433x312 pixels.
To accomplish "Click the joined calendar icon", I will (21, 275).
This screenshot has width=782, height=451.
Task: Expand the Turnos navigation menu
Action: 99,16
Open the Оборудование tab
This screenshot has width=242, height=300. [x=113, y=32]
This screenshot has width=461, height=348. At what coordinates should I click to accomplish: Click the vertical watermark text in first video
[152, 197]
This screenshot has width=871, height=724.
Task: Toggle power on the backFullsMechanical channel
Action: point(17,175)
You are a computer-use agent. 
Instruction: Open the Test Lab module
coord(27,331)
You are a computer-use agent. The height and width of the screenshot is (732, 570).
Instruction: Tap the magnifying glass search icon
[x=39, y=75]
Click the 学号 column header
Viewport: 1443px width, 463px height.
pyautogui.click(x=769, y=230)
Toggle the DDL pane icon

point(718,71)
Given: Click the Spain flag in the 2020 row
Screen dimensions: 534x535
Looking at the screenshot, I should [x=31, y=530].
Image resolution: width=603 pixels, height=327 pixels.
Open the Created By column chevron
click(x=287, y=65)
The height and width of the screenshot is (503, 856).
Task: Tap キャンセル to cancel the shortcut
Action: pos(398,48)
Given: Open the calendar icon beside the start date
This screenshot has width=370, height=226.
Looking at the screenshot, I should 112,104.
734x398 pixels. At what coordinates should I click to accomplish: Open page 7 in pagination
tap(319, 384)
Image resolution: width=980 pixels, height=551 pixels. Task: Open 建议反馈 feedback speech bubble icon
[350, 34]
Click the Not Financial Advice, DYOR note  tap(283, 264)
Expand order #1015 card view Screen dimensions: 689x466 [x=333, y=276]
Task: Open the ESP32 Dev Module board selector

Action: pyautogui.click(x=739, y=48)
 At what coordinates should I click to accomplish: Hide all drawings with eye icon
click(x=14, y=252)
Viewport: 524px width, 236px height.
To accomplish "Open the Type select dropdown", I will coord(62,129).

===============

* STATED GOAL: Edit all of the data above so that "Instruction" becomes "Command" wherever it appears. Keep every other part unchanged.

* CORRECT ANSWER:
433x312 pixels.
To accomplish "Click the joined calendar icon", I will (21, 275).
This screenshot has width=782, height=451.
Task: Expand the Turnos navigation menu
Action: 99,16
Open the Оборудование tab
This screenshot has width=242, height=300. [x=113, y=32]
This screenshot has width=461, height=348. At what coordinates should I click to accomplish: Click the vertical watermark text in first video
[152, 197]
This screenshot has width=871, height=724.
Task: Toggle power on the backFullsMechanical channel
Action: point(17,175)
You are a computer-use agent. 
Command: Open the Test Lab module
coord(27,331)
You are a computer-use agent. The height and width of the screenshot is (732, 570).
Command: Tap the magnifying glass search icon
[x=39, y=75]
Click the 学号 column header
Viewport: 1443px width, 463px height.
pyautogui.click(x=769, y=230)
Toggle the DDL pane icon

point(718,71)
Given: Click the Spain flag in the 2020 row
Screen dimensions: 534x535
Looking at the screenshot, I should [x=31, y=530].
Image resolution: width=603 pixels, height=327 pixels.
Open the Created By column chevron
click(x=287, y=65)
The height and width of the screenshot is (503, 856).
Task: Tap キャンセル to cancel the shortcut
Action: pos(398,48)
Given: Open the calendar icon beside the start date
This screenshot has width=370, height=226.
Looking at the screenshot, I should 112,104.
734x398 pixels. At what coordinates should I click to accomplish: Open page 7 in pagination
tap(319, 384)
Image resolution: width=980 pixels, height=551 pixels. Task: Open 建议反馈 feedback speech bubble icon
[350, 34]
Click the Not Financial Advice, DYOR note  tap(283, 264)
Expand order #1015 card view Screen dimensions: 689x466 [x=333, y=276]
Task: Open the ESP32 Dev Module board selector

Action: pyautogui.click(x=739, y=48)
 At what coordinates should I click to accomplish: Hide all drawings with eye icon
click(x=14, y=252)
Viewport: 524px width, 236px height.
To accomplish "Open the Type select dropdown", I will coord(62,129).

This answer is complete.